BEIJING — Five more children have died of hand, foot, and mouth disease in China, bringing the death toll to 39 since late March, the official Xinhua News Agency said yesterday.
A girl died in eastern Anhui province from enterovirus 71, a virus that causes a severe form of the disease, Xinhua said. Anhui is the worst-hit province, and was where the first wave of deaths from the disease were recorded in March.
Another child died on the southern tropical island of Hainan and three in southern Guangdong province, but no further details were available about their cases, Xinhua said.
Most cases of hand, foot, and mouth in China this year have been blamed on enterovirus 71.

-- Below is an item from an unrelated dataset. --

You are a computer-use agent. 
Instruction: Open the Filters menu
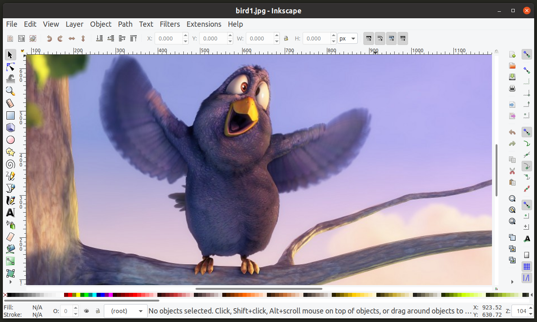pyautogui.click(x=170, y=24)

Hand, foot, and mouth has sickened 24,934 children in six provinces, Xinhua said. Cases have cropped up from Guangdong province in the south to Jilin province in the northeast, along with major cities such as Beijing and Shanghai.
A visiting U.S. Health and Human Services secretary, Mike Leavitt, said in Shanghai yesterday that America would be willing to help China with the disease.
Hand, foot, and mouth spreads through contact with saliva, feces, fluid secreted from blisters, or mucus from the nose and throat.
There is no vaccine or specific treatment, but most children affected by mild forms of the disease recover quickly without problems after suffering little more than a fever and rash.